One of the greatest skills of an experienced court reporter is the ability to type quickly and accurately. If you’ve ever been to a courtroom, you may have noticed a court reporter recording transcripts during proceedings. Typing quickly without any errors is a skill that court reporters or stenographers learn and gain over time. They are able to note down what is being said or dictated at up to 200 words per minute without making any errors. This brings us to the big question – how are court reporters such fast typists?
Well, the average stenographer is able to type what is dictated with an accuracy of up to 98.5%. They go through a high level of training that requires them to learn how to type quickly and accurately in a unique and special way. They do not use ordinary typing machines. Their entire training is done on a machine that is very different from the regular QWERTY keyboard.
Court reporting machines are tailored to allow for fast dictation and typing speeds. They differ from the average QWERTY keyboard found on a computer. Their unique designs enhance and facilitate fast typing speeds. Moreover, the keys on these court-reporting machines are phonetic, meaning they have sounds represented on them rather than words. This means the reporter must type using phonetics rather than actual words.
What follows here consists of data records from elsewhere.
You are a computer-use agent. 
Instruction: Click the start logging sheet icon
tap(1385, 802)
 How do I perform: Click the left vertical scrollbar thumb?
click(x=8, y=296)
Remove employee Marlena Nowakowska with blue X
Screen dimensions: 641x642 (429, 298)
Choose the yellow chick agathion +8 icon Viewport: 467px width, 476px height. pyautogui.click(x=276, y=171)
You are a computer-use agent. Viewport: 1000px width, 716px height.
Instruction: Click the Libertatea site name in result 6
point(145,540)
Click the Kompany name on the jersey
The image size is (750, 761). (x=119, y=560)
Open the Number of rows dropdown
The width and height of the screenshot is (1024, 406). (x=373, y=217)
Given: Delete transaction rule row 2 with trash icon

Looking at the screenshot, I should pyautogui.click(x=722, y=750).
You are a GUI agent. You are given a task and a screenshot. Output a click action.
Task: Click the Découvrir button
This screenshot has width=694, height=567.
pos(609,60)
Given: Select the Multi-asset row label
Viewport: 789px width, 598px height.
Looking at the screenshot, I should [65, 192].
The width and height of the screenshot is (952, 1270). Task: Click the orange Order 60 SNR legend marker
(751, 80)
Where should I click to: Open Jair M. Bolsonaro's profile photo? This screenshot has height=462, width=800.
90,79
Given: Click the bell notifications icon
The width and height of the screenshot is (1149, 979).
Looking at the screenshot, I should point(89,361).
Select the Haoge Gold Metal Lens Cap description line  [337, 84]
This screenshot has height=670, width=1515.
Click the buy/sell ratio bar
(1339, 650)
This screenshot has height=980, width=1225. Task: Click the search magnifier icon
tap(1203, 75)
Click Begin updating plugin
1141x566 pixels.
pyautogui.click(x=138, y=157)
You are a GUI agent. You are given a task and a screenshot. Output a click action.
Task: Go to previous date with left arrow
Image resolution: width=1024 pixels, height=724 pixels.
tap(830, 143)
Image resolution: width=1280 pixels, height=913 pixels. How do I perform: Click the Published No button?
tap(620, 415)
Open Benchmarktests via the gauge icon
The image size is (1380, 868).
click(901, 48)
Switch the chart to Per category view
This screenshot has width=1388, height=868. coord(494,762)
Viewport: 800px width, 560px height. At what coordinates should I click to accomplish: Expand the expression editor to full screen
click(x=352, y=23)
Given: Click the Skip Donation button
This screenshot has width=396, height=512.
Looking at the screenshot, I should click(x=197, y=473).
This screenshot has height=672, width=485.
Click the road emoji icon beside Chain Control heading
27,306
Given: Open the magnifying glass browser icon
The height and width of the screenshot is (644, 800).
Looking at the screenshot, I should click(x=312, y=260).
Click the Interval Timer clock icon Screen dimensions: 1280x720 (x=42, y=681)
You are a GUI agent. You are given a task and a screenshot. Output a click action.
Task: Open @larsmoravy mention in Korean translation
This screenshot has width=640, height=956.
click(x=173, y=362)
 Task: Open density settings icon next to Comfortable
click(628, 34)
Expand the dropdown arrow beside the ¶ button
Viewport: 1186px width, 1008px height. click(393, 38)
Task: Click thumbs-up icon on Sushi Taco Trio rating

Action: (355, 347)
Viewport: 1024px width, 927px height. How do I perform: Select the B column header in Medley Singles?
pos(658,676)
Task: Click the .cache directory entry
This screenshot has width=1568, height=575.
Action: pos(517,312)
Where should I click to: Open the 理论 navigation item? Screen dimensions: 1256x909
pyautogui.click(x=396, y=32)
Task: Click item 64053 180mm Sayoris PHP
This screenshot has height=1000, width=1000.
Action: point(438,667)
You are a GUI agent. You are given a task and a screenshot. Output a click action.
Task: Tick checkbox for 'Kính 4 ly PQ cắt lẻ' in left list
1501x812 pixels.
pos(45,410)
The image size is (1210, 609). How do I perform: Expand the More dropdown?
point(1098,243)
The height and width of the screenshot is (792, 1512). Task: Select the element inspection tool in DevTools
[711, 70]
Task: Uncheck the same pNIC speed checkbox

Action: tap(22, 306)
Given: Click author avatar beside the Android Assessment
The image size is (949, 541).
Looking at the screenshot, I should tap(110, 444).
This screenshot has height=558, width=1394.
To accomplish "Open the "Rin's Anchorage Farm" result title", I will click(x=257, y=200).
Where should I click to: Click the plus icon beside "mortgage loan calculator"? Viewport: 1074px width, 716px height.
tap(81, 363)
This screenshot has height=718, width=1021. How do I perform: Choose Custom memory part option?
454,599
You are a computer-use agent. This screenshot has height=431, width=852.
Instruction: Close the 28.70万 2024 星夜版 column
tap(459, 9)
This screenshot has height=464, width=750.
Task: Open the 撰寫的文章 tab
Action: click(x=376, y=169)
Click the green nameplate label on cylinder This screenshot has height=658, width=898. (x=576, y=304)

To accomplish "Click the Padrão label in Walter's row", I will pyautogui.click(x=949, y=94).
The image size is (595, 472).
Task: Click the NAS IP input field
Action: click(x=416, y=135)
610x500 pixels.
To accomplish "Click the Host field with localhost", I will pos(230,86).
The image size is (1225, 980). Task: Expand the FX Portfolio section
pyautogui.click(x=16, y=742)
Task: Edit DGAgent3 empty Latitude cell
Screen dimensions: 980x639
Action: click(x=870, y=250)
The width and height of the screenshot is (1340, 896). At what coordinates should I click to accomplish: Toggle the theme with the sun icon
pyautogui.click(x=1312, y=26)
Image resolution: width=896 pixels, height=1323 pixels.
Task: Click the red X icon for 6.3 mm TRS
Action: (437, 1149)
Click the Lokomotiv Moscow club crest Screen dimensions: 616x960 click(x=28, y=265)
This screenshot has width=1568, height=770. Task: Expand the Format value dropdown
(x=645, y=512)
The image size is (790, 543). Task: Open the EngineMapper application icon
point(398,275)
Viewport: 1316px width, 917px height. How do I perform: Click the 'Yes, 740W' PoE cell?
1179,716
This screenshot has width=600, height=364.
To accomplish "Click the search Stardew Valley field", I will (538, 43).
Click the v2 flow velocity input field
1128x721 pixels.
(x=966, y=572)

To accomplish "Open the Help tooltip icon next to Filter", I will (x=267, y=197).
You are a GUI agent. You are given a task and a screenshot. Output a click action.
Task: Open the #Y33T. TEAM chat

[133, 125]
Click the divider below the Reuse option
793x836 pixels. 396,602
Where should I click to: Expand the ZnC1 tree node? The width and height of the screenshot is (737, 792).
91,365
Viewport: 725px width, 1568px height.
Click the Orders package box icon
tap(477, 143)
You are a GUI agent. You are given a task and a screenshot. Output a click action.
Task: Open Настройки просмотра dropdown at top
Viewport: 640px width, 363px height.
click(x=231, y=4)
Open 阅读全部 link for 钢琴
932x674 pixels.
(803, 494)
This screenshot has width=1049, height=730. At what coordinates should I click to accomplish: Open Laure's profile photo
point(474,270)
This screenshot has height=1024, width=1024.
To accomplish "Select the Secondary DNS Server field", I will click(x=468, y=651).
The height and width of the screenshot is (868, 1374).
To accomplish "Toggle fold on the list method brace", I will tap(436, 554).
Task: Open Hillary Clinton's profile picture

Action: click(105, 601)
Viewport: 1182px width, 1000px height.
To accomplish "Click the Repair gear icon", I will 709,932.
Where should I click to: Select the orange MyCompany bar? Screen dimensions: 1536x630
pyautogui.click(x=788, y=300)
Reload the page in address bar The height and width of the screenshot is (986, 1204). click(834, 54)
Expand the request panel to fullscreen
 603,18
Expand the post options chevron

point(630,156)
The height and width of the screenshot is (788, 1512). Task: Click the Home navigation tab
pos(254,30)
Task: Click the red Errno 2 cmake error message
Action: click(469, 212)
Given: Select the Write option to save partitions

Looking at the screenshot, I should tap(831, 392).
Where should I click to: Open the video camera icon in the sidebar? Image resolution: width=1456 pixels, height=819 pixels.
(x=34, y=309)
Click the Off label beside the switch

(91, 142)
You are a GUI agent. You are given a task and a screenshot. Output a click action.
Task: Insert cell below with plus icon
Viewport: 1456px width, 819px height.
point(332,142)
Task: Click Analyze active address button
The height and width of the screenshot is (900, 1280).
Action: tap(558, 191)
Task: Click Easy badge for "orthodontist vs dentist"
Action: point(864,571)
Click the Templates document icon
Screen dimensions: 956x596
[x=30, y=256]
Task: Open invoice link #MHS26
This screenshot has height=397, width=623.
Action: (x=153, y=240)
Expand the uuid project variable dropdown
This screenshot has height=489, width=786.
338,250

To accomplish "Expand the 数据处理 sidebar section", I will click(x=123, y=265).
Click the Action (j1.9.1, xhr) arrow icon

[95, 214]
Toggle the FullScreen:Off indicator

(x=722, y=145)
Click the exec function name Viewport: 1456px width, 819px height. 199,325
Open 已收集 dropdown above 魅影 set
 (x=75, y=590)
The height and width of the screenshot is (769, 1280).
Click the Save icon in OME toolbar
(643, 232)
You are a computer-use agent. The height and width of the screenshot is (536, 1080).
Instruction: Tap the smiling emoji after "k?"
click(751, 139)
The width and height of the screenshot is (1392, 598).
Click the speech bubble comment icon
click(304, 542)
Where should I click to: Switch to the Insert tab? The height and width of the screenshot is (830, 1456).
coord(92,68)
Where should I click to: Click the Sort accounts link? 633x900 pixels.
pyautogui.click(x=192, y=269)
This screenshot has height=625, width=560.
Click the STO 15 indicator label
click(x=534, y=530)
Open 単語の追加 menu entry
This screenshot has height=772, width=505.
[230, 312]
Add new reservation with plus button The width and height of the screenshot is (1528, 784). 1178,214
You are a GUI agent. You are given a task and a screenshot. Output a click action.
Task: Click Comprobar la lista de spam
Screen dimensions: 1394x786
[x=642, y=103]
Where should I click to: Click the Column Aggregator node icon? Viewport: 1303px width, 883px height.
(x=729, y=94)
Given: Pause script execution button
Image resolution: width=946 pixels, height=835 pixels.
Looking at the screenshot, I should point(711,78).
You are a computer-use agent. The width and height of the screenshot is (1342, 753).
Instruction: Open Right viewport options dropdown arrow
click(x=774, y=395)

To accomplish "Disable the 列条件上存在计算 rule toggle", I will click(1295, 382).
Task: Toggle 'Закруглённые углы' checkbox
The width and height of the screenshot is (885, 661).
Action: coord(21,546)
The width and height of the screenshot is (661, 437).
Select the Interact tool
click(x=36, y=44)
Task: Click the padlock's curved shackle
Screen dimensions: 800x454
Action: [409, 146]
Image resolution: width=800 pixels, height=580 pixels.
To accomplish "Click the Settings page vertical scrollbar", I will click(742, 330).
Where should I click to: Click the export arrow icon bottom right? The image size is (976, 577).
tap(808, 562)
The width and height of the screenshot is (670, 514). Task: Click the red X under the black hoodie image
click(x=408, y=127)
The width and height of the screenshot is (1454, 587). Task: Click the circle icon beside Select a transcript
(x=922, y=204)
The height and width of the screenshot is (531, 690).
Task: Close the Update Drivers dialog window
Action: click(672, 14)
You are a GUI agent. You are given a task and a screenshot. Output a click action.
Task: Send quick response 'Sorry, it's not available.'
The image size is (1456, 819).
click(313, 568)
There are 22 keys on a court-reporting machine and they remain unmarked. In addition, the keyboard is divided into different halves to make it easier for the reporter to type. One half is for the right fingers while the other half is for the left fingers. Meanwhile, the thumbs rest on a special second level. The left of the keyboard produces the phonetic sounds like hard K that are commonly used while the right side of the keyboard produces sounds like “n”.
The second level, which is also the middle of the keyboard, has vowels. Apparently, there are only four vowels on this keyboard but a combination of these keys produces all English vowel sounds. The most intriguing part about this machine is that the court reporter must listen to sounds and type certain keys accordingly.
Since court reporters use phonetics rather than mere letters or words, they are able to type quickly with utter precision. Using phonetics significantly reduces the amount of time required to type, but the reporter requires adequate training to gain this skill.